▶ **The request**: Render the lines of the items below as a numbered list, leaving out any blank lines.

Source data
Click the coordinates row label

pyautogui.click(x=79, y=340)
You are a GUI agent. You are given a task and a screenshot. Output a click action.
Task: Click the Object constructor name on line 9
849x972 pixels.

▶ **Written solution**:
1. Click the coordinates row label
2. pyautogui.click(x=79, y=340)
3. You are a GUI agent. You are given a task and a screenshot. Output a click action.
4. Task: Click the Object constructor name on line 9
5. 849x972 pixels.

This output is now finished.